During the 1920s, puppetry was emerging from the cocoon of secrecy that had kept aspiring artists and performers from learning how it was done. McPharlin would further the education process through his own publication of a series called Puppetry Imprints –generally small, thin volumes that ranged from technical books, such as Trick Marionettes by Nicholas Nelson and J. J. Hayes, to books of puppet plays, some of which McPharlin wrote himself under the pseudonym, Edgar Caper. However, it was under his own name that he published A Repertory of Marionette Plays (1929).

In 1929, UNIMA (which would become Union Internationale de la Marionnette) was formed in Europe, in Prague. McPharlin and a friend set out to organize an American chapter, the Marionette Fellowship, and McPharlin produced his first annual Puppetry Yearbook (1930) intending it to be the Fellowship’s official publication. Although the organization failed to materialize, McPharlin continued to publish Puppetry: A Yearbook of Puppets and Marionettes for almost two decades (1930-1948). As documents of what was happening in the development of American puppetry in the 1930s and 1940s, they are invaluable and irreplaceable.
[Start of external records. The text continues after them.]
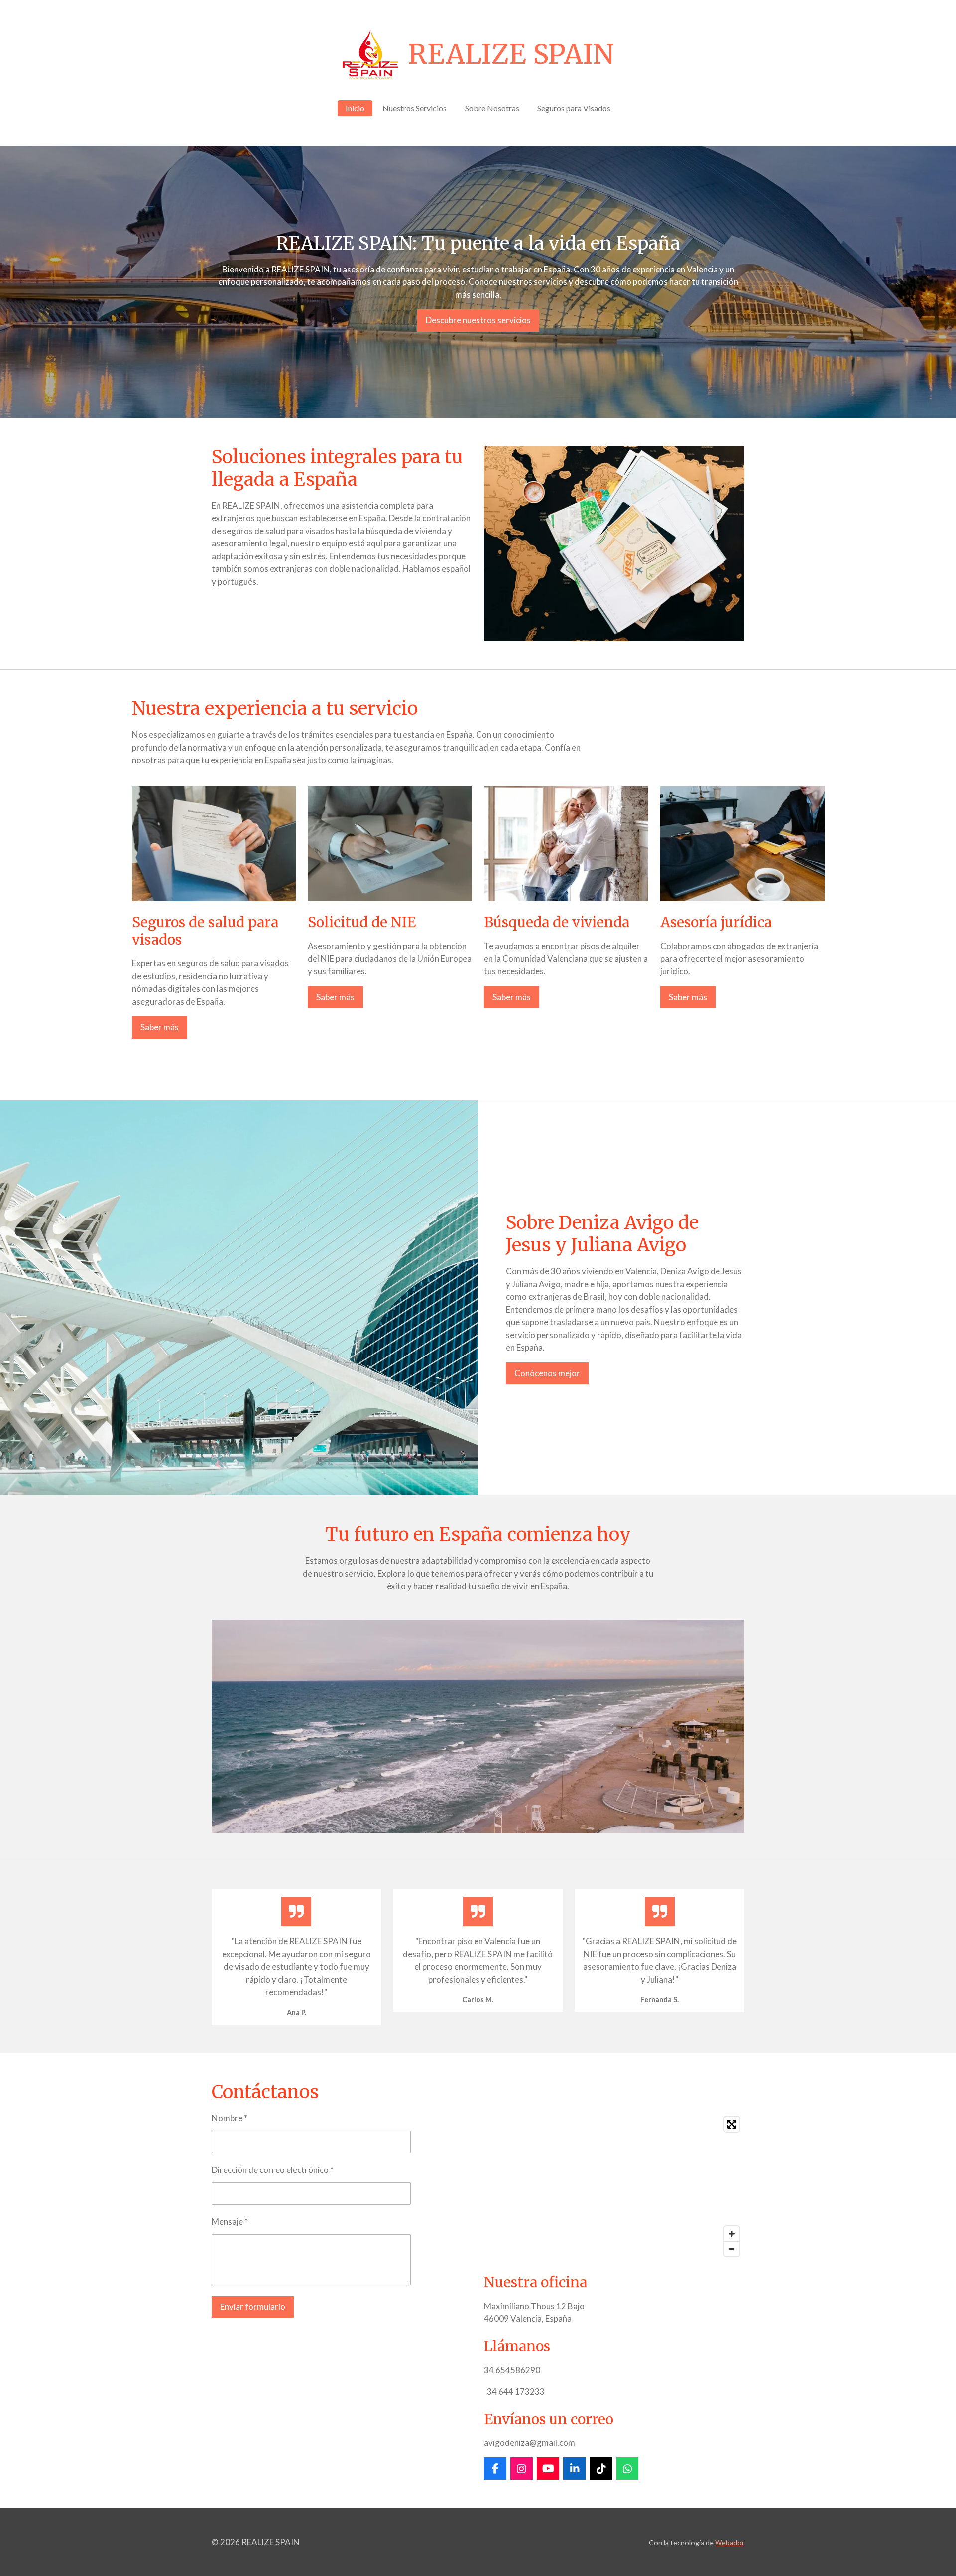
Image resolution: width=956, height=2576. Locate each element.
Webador (729, 2542)
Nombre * (229, 2118)
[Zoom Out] (731, 2248)
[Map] (614, 2186)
His vision for an organization of puppeteers did not die with the Fellowship. In 1936, Paul McPharlin organized a conference in Detroit, and discovered among the puppeteers who attended a hunger for a national body through which they could communicate with each other. The result was the founding of the Puppeteers of America, with McPharlin as its first honorary president.

Through much of his career he had worked closely with puppeteer and teacher Marjorie Batchelder, and, in 1947, they finally married. Just a few months later McPharlin was diagnosed with a brain tumor and died shortly thereafter.

At the time he was finishing his major work, The Puppet Theatre in America, into which he poured his vast knowledge of puppetry in America and its roots in other cultures. Marjorie Batchelder would go on to complete the work and have it published in 1949, and, in 1969, it was republished with a supplement by Marjorie Batchelder McPharlin, covering 1948-1968. More than a half-century later, it is still one of the key reference works for puppeteers and puppetry historians.

In 1952, the McPharlin family and Marjorie Batchelder McPharlin donated Paul McPharlin’s collection of theatre materials and about 274 puppets to the Detroit Institute of Arts. The collection would grow to more than 650 puppets by the mid 1990s.

(See United States of America.)

Bibliography

  • McPharlin, Paul. A Repertory of Marionette Plays. New York (NY): Viking Press, 1929.
  • McPharlin, Paul. International Yearbook of Puppets 1930-1947. Ed. Luman Coad (CD ROM reprint). North Vancouver (BC): Charlemagne Press, 2004.
  • McPharlin, Paul. The Puppet Theatre in America: A History, with a List of Puppeteers 1524-1948. New York: Harper & Brothers Publishers, 1949.
  • McPharlin, Paul. The Puppet Theatre in America: A History 1524-1948. With a supplement, “Puppets in America Since 1948”, by Marjorie Batchelder McPharlin. Boston: Plays, Inc., 1969.